Shinsuke Yoshitake 
translated from Japanese by Geoffrey Trousselot
(Chronicle Books)

Today is World Book Day and to celebrate a day which is primarily aimed at encouraging young readers to visit their local bookshops, it seems apt to showcase this zany latest title from Japanese illustrator Shinsuke Yoshitake.  Yoshitake has become renown here for his picturebooks dealing with philosophical questions: It Might be an Apple, Can I Build Another Me? and What Happens Next? While his quirky style and signature page design can also be found  here, this smaller tome, a huge bestseller in his native Japan, feels a little more grown-up, though there is absolutely nothing stopping young children from reading it.
The premise of the book is a rather unusual bookshop, one that only stocks books about books.

Readers are witness to a typical day in the bookshop,  as the owner deals with customers’ requests: famous book-related places? book-related events? book accessories? No problem, there is a book for any book-related emergency. Apart from one. But you’ll need to read The I Wonder Bookstore to find out what it is! I can promise you it will make you chuckle though.
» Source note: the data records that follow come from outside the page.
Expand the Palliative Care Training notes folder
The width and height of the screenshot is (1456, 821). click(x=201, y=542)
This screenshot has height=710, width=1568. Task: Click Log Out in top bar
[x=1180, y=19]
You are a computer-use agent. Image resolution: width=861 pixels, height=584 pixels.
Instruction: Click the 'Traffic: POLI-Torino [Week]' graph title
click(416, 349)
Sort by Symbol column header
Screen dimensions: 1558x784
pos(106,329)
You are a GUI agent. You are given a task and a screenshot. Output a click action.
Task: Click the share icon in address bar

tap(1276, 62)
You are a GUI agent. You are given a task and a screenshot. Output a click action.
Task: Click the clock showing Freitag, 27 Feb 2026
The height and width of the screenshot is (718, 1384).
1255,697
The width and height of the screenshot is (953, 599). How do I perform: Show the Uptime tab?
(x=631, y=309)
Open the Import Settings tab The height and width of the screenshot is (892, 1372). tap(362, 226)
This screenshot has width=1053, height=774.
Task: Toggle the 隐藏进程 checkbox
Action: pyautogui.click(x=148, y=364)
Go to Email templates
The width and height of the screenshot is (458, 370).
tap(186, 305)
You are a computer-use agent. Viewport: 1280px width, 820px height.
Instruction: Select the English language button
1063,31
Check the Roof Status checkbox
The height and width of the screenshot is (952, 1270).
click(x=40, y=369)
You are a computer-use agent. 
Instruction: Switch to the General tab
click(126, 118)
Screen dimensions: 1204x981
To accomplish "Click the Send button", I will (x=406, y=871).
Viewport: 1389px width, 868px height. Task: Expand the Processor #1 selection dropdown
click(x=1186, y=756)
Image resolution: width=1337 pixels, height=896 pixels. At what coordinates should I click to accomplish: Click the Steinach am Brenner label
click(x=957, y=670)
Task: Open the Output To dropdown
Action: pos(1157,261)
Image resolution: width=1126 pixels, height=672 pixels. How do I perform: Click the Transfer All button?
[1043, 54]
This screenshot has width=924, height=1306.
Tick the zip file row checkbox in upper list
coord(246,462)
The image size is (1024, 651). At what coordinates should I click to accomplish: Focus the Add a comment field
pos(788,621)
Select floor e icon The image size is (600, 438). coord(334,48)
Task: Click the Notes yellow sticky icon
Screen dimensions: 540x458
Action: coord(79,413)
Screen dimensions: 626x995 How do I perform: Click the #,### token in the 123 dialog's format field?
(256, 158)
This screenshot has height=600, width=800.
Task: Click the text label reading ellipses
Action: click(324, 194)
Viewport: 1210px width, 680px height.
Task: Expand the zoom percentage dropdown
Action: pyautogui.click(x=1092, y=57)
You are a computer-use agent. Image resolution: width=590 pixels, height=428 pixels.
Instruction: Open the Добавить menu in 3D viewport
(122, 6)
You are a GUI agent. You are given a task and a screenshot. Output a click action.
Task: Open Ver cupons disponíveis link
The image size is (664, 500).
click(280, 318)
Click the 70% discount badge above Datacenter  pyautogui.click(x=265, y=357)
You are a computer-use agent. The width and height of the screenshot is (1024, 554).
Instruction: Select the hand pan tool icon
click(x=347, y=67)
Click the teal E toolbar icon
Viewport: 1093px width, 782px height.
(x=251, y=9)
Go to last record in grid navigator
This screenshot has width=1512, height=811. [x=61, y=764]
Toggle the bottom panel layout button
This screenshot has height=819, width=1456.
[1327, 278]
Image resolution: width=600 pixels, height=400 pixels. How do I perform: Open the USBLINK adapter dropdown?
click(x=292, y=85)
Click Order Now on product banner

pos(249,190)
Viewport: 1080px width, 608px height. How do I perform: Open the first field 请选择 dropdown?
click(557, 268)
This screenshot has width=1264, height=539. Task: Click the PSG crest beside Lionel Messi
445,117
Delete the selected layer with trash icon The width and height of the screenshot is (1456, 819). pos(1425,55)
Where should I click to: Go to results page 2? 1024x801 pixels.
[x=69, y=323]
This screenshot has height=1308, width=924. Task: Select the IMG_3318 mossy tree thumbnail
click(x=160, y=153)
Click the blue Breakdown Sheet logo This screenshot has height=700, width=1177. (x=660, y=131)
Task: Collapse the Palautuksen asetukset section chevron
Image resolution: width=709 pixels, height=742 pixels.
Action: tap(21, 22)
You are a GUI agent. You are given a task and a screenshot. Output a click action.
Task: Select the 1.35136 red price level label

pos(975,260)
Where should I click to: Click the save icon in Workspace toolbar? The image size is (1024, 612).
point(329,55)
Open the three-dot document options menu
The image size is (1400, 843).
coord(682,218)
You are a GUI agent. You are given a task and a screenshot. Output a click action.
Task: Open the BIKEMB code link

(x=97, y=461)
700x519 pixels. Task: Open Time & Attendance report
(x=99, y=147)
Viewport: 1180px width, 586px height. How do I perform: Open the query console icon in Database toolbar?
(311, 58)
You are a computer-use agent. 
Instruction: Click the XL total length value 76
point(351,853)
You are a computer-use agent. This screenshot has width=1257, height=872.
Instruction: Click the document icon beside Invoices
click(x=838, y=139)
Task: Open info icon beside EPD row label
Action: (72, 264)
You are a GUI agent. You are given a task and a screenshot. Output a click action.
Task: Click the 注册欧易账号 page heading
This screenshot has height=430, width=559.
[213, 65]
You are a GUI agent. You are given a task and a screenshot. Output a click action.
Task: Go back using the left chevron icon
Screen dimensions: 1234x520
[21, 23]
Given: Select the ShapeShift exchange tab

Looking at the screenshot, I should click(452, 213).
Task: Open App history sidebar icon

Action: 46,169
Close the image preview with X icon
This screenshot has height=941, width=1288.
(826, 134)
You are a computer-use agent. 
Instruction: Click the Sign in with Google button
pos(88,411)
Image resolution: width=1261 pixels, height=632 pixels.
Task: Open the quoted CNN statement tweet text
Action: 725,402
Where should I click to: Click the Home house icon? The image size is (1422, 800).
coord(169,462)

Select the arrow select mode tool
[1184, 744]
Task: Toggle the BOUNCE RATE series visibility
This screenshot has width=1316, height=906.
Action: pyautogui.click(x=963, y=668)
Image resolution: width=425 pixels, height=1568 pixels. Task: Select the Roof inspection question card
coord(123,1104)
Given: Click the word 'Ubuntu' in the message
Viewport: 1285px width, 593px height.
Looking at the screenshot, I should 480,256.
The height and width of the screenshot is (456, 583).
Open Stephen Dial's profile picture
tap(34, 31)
From the contents page, you know that as a keen metareader, you are on to something rather special, and might just have found your mothership:

 

From ‘how to wrap books’ (in tempura being my favourite answer), ‘how to make books’ (in a sausage-making machine type invention) to ‘where book ends’ (separated into their basic elements –  including author’s spirit – then sprinkled in the wild via helicopter for new ideas to bud in people’s minds) this amazingly imaginative tome might look funny and definitely a little eccentric at first  glance, but there is nonetheless something really poetic and deeply philosophical about our relationship with books within its pages. This is a slow-burner kind of book, one that you come back to, one that makes you think as well as laugh, and one that will talk to book lovers everywhere, therefore a perfect title for World Book Day.